- _Work required_: Give all of the records again precisely, excluding whatever pictures they contain.

*** Opening of Data extract ***

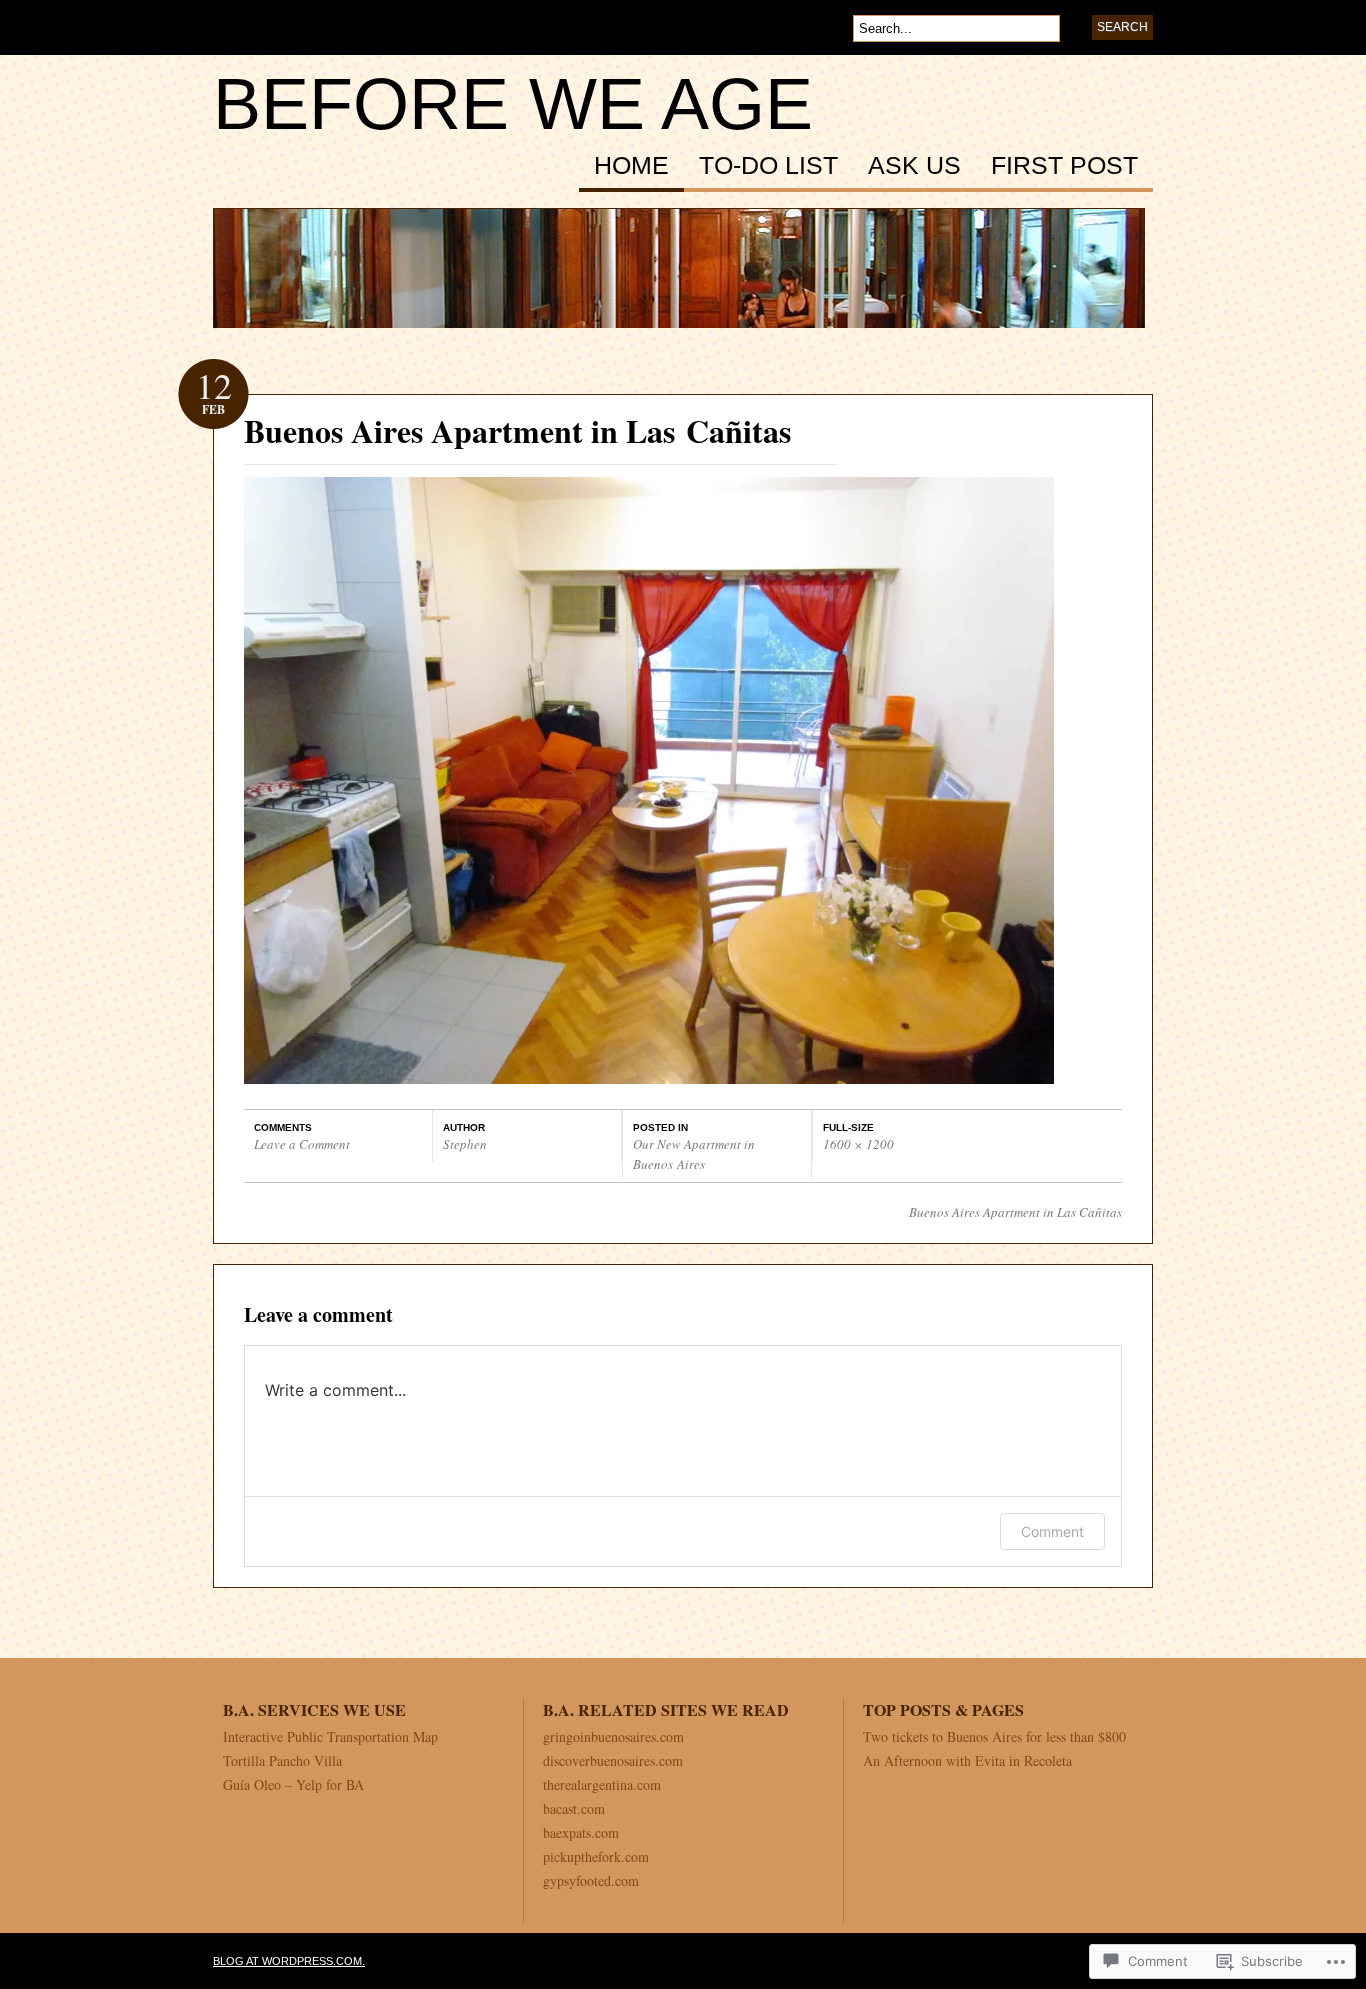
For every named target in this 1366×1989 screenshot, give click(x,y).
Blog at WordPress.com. (289, 1961)
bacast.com (574, 1808)
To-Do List (768, 166)
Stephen (465, 1144)
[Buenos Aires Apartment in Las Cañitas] (649, 1077)
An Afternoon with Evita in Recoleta (967, 1760)
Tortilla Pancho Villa (282, 1760)
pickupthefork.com (596, 1856)
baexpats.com (581, 1832)
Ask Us (914, 166)
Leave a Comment (302, 1144)
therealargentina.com (602, 1784)
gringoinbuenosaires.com (613, 1736)
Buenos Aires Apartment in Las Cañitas (1015, 1212)
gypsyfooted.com (591, 1880)
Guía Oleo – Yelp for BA (293, 1784)
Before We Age (513, 104)
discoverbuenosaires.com (613, 1760)
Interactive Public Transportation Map (330, 1736)
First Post (1064, 166)
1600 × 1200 (858, 1144)
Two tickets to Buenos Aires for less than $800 (994, 1736)
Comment (1052, 1531)
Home (631, 166)
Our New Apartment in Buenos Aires (694, 1154)
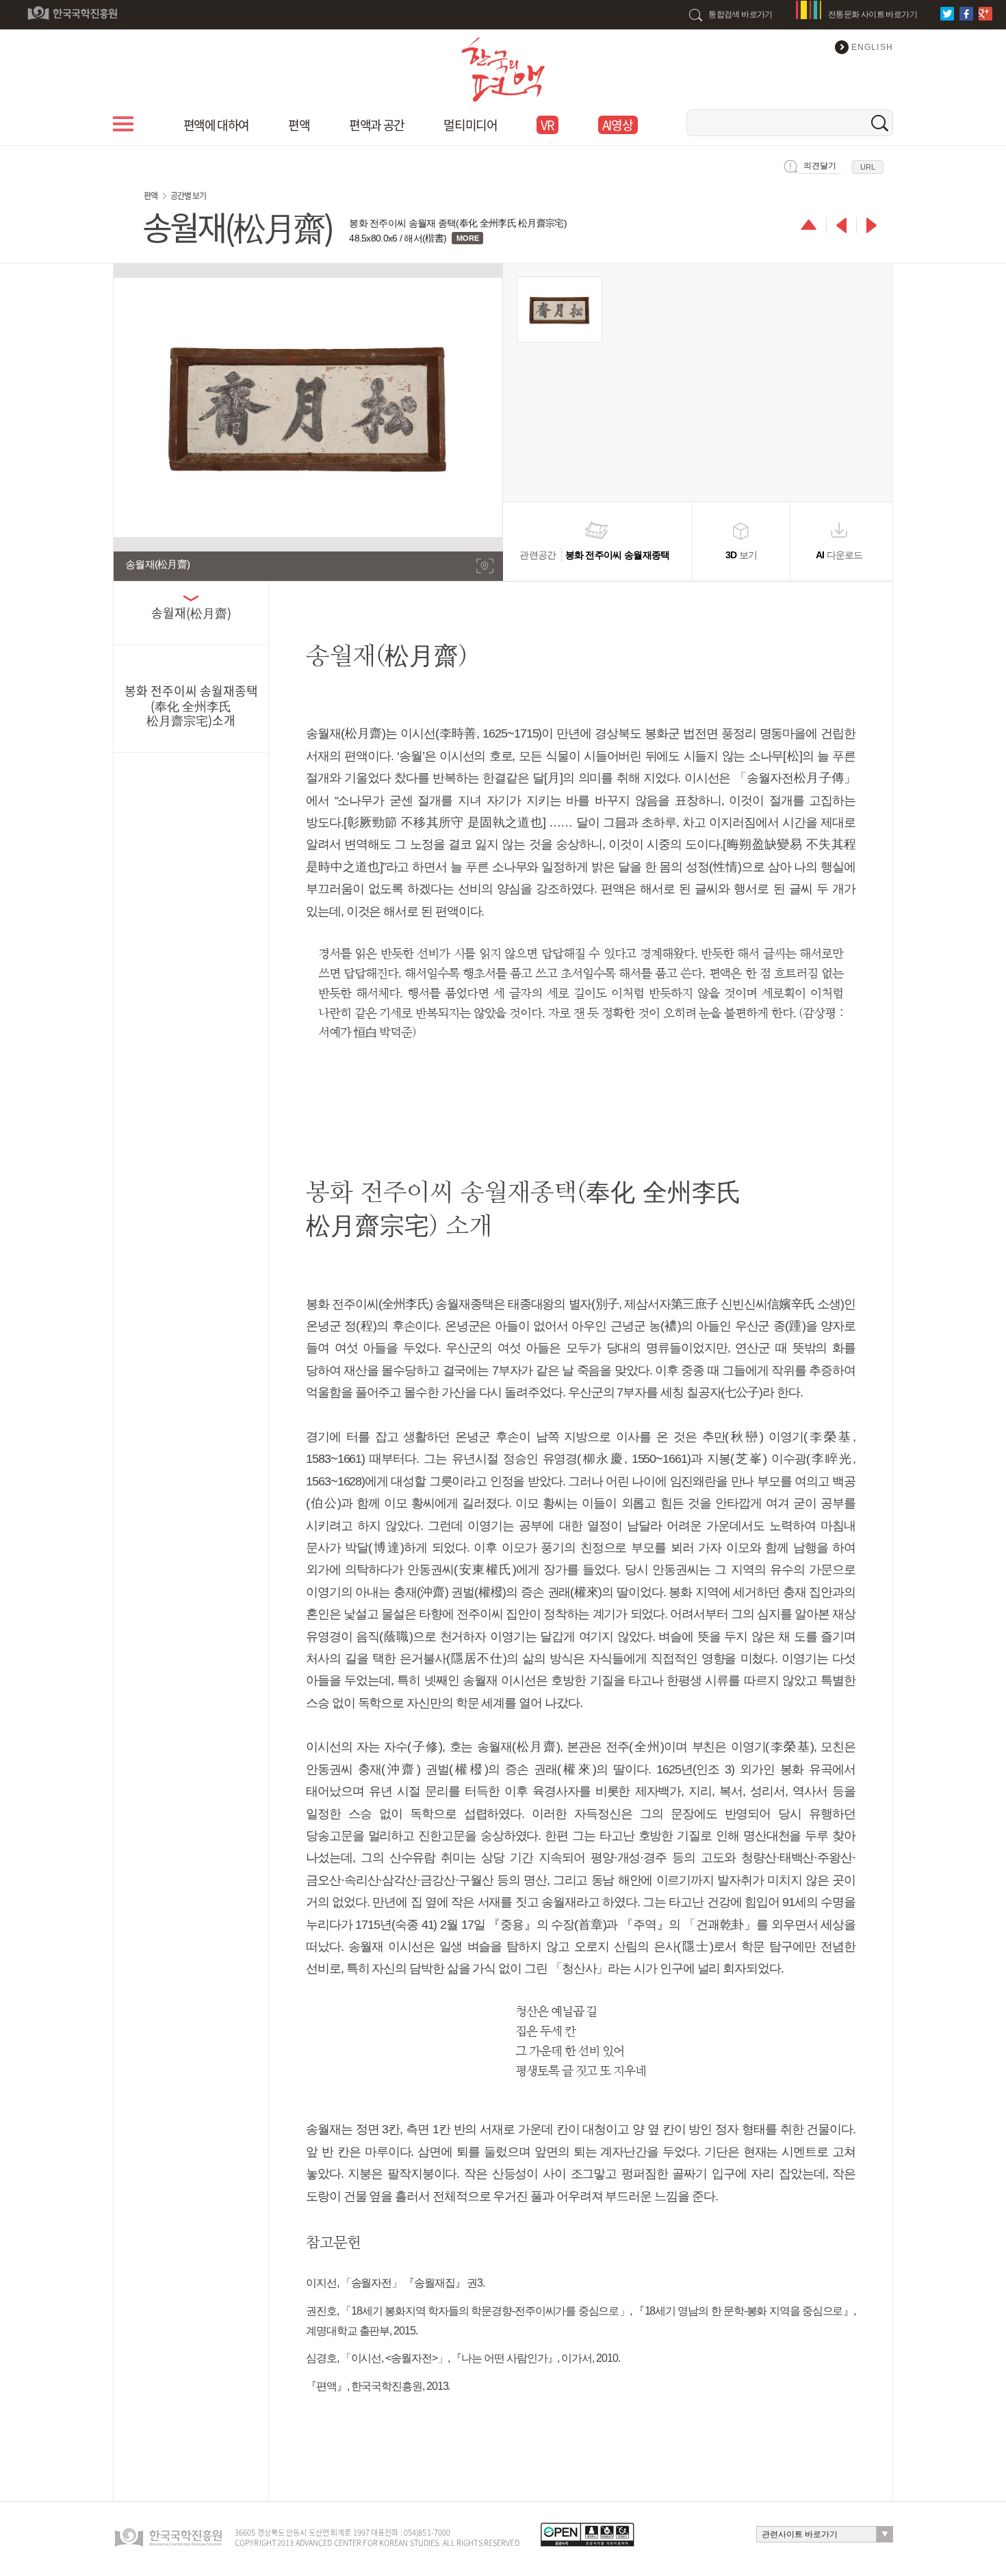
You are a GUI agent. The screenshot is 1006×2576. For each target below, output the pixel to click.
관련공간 (594, 554)
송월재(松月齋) (191, 613)
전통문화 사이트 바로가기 (872, 14)
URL (867, 167)
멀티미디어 (470, 125)
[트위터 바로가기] (948, 14)
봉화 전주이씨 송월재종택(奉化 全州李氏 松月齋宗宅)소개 (191, 704)
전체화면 (484, 565)
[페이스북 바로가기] (968, 14)
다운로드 (839, 554)
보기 (741, 554)
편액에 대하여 (216, 125)
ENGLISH (872, 47)
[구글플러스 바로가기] (987, 14)
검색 (879, 122)
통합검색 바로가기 (740, 14)
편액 (298, 125)
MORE (467, 238)
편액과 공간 (376, 125)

*** Close of Data extract ***

- _Response to this task_:
For every named target in this 1366×1989 screenshot, give click(x,y).
Blog at WordPress.com. (289, 1961)
bacast.com (574, 1808)
To-Do List (768, 166)
Stephen (465, 1144)
[Buenos Aires Apartment in Las Cañitas] (649, 1077)
An Afternoon with Evita in Recoleta (967, 1760)
Tortilla Pancho Villa (282, 1760)
pickupthefork.com (596, 1856)
baexpats.com (581, 1832)
Ask Us (914, 166)
Leave a Comment (302, 1144)
therealargentina.com (602, 1784)
gringoinbuenosaires.com (613, 1736)
Buenos Aires Apartment in Las Cañitas (1015, 1212)
gypsyfooted.com (591, 1880)
Guía Oleo – Yelp for BA (293, 1784)
Before We Age (513, 104)
discoverbuenosaires.com (613, 1760)
Interactive Public Transportation Map (330, 1736)
First Post (1064, 166)
1600 × 1200 (858, 1144)
Two tickets to Buenos Aires for less than $800 (994, 1736)
Comment (1052, 1531)
Home (631, 166)
Our New Apartment in Buenos Aires (694, 1154)
You are a GUI agent. The screenshot is 1006×2576. For each target below, output the pixel to click.
관련공간 (594, 554)
송월재(松月齋) (191, 613)
전통문화 사이트 바로가기 (872, 14)
URL (867, 167)
멀티미디어 (470, 125)
[트위터 바로가기] (948, 14)
봉화 전주이씨 송월재종택(奉化 全州李氏 松月齋宗宅)소개 (191, 704)
전체화면 (484, 565)
[페이스북 바로가기] (968, 14)
다운로드 (839, 554)
보기 (741, 554)
편액에 대하여 (216, 125)
ENGLISH (872, 47)
[구글플러스 바로가기] (987, 14)
검색 (879, 122)
통합검색 바로가기 (740, 14)
편액 (298, 125)
MORE (467, 238)
편액과 공간 (376, 125)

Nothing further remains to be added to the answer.